I retrieved the raw sequencing data from all of these studies and conducted the QIIME pipeline separately until merging the tables and sequences after DADA2 using the qiime feature-table merge and qiime feature-table summarize commands. I have several questions about what I have done and the next steps:
Is it OK to merge datasets that comprise only forward reads (due to poor quality of the reverse reads) with paired-end datasets?
What should I do now for taxonomic classification? Should I extract the entire 16S gene sequences from the SILVA database (qiime feature-classifier extract-reads), train them, and then assign the merged dataset's taxonomy? I saw that primer-specific classifiers are not recommended anymore anyway : https://library.qiime2.org/data-resources#naive-bayes-classifiers
If it is not recommended to use qiime, is it possible to merge the data in RStudio? ?
Just jumping in to kindly request that you don't double post any questions that you might have. Our forum moderators will be happy to jump in as they are able; thanks in advance for your understanding!
This remains a challenge, as the V3 ASVs will be totally unique from the V4 ASVs. There's not a perfect way to merge all of these without significant tradeoffs, as you have already discovered!
I retrieved the raw sequencing data from all of these studies and conducted the QIIME pipeline separately until merging the tables and sequences after DADA2 using the qiime feature-table merge and qiime feature-table summarize commands.
Sure, you can use just R1 if the R2 quality is poor.
Try the full-length Silva database or Greengenes2! Some regions will classify better than others, but that's okay.
Zooming out a little, the problem is that the single, underlying microbial community is being measured with various primers that all give slightly different results.
I hope it's okay if I -in?
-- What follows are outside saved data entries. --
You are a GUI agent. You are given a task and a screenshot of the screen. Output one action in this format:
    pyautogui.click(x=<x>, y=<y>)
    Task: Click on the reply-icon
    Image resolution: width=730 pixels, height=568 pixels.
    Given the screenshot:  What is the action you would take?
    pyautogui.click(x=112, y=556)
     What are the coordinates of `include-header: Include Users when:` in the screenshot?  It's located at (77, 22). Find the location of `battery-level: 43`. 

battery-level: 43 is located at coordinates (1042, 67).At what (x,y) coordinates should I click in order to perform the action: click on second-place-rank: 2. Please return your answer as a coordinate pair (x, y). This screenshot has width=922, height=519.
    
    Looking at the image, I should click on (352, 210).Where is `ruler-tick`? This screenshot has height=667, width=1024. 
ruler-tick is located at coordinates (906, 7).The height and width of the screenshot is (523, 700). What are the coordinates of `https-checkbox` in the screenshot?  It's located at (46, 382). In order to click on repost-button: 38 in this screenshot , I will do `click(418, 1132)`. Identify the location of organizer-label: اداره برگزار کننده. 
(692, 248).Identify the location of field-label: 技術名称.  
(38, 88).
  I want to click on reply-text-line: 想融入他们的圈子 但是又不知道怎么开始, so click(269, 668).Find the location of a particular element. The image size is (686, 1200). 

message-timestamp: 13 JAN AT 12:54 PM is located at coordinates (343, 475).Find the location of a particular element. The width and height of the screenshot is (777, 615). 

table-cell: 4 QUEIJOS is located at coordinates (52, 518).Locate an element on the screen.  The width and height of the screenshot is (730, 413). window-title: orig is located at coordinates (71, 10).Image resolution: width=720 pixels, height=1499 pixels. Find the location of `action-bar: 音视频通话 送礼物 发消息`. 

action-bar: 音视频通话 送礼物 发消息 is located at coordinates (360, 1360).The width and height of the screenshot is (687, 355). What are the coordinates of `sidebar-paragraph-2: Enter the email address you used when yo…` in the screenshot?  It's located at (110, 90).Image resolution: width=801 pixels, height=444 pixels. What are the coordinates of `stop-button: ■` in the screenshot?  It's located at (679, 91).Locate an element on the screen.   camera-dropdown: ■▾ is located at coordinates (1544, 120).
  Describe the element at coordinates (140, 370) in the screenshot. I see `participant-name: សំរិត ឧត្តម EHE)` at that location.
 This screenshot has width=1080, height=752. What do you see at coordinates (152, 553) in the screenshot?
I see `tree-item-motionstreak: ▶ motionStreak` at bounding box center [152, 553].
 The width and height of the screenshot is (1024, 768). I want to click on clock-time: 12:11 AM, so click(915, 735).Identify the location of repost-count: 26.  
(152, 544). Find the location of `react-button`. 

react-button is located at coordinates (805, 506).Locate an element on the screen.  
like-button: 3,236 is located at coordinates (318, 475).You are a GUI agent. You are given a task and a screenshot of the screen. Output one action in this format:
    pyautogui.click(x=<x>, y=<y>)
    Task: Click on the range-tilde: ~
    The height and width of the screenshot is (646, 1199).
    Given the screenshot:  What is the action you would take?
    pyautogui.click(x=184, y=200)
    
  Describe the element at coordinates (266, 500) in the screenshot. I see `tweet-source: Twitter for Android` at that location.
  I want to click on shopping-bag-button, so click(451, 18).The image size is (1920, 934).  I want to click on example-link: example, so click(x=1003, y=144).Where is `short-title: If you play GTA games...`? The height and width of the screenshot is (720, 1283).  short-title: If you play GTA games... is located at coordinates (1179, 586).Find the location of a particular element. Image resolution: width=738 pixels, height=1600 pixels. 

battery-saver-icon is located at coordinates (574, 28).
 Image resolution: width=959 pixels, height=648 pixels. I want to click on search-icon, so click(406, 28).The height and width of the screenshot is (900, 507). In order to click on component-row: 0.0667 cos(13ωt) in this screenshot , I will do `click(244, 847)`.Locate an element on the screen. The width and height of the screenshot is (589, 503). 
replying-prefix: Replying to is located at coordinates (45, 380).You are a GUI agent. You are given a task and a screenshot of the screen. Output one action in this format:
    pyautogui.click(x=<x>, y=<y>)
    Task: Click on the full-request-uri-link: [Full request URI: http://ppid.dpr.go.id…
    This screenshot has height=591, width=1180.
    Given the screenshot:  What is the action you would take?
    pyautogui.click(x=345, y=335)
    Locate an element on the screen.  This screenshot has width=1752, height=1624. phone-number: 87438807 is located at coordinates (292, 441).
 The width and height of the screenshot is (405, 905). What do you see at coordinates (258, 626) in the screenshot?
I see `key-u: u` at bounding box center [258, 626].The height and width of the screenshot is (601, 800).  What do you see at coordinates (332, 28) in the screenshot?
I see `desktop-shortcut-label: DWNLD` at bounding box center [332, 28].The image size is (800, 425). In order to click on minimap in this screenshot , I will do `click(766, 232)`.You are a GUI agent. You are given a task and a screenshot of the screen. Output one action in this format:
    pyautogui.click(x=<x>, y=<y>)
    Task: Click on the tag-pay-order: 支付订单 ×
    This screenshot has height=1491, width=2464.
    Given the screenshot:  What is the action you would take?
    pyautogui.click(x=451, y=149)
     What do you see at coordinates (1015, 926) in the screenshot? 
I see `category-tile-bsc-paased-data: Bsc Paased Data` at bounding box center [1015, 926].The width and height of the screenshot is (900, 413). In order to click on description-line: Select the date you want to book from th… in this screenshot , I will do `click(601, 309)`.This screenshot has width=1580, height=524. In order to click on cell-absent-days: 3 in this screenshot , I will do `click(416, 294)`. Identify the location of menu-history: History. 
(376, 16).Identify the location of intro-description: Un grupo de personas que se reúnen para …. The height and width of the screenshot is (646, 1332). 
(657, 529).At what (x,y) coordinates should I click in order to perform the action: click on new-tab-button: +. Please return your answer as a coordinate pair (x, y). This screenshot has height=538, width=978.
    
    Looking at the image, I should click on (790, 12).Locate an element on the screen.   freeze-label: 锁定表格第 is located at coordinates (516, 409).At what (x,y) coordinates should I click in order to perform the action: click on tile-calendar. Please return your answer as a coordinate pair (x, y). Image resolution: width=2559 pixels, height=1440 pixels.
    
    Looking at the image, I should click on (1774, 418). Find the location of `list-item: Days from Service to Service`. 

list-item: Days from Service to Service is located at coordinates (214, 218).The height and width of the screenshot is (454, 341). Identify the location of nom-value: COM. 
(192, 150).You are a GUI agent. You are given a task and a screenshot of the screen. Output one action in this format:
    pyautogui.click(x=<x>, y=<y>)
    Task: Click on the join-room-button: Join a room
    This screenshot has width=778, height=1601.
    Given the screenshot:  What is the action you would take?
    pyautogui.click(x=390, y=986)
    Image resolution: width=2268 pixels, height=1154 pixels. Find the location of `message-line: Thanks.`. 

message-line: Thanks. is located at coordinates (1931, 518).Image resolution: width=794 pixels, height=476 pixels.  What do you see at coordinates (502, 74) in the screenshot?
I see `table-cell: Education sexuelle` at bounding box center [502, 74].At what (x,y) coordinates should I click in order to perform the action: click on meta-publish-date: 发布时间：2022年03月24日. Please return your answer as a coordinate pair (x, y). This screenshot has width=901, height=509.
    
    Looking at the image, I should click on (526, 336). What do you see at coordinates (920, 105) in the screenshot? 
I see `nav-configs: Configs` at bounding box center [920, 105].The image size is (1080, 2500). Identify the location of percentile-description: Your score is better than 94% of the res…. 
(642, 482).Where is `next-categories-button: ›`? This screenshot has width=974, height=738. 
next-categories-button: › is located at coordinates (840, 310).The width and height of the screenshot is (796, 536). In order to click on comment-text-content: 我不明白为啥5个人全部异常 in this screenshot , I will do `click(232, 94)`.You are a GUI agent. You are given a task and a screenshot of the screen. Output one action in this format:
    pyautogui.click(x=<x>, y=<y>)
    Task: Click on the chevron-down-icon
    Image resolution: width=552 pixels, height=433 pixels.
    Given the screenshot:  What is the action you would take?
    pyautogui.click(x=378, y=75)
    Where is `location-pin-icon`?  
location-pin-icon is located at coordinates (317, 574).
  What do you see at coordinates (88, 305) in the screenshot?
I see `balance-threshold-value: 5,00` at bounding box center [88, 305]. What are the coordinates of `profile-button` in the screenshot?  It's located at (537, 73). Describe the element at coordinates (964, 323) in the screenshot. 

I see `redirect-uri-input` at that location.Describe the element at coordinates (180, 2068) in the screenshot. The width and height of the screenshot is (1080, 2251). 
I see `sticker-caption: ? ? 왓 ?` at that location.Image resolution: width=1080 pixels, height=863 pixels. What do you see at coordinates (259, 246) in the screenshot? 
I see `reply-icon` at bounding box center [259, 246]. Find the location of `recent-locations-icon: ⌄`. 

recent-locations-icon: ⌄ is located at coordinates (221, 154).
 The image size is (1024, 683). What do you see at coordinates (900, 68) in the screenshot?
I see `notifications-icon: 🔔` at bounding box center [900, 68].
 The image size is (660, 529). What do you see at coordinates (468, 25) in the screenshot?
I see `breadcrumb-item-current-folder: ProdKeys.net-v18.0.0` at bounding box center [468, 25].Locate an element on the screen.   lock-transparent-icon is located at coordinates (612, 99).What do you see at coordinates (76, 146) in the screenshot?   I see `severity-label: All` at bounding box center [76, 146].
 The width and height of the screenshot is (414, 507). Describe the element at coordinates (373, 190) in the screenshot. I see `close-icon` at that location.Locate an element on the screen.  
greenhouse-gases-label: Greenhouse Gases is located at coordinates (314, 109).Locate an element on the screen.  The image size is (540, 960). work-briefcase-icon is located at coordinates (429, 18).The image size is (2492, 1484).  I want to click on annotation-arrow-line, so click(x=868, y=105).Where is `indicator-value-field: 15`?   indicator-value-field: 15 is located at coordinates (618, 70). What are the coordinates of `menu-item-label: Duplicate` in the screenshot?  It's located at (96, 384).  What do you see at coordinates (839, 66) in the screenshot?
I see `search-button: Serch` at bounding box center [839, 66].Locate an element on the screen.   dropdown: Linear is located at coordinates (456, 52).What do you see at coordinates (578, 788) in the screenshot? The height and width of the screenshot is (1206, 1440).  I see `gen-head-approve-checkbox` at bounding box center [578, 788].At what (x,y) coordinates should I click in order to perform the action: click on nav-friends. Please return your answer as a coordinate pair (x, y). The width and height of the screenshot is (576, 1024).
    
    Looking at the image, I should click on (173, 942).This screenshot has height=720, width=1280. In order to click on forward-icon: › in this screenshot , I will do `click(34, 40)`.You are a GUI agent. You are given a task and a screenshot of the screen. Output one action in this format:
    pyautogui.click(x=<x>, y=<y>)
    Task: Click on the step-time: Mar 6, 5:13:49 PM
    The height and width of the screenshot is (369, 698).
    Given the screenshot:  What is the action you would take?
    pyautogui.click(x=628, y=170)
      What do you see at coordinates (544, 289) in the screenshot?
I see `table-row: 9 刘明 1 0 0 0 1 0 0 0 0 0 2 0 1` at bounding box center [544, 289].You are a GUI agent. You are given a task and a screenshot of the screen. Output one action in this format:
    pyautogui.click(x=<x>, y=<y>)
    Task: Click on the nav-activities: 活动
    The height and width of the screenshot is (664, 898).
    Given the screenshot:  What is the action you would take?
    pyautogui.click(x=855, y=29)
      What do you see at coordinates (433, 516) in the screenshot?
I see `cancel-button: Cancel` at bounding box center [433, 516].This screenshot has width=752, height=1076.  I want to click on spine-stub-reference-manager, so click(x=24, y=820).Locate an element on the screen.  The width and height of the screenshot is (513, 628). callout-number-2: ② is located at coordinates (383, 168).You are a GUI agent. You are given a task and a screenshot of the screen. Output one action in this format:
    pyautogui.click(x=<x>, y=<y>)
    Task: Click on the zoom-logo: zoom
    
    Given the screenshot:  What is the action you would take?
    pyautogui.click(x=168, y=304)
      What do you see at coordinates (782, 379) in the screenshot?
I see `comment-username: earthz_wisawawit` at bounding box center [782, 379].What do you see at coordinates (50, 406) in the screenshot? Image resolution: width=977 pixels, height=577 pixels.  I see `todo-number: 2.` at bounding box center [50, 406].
My group did an scoping review related to this issue:
You may find Table 1 the most useful; it breaks down four techniques (closed ref OTUs, de novo/open ref OTUs, ASVs, and a technqiue called MimpLiPi) and the implications for analysis when combining regions. I'll note hte last is pretty new and I dont know that it's been independently benchmarked like other technqiues.
Our paper didn't evaluate "best" just explored what was avaliable. Based on the review, the options I think are best to consider would either closed reference OTU clustering or ASVs and then collapse to a common taxonomic level. There are advantages and disadvantages to both of these approaches, depending on what you want and need from your data.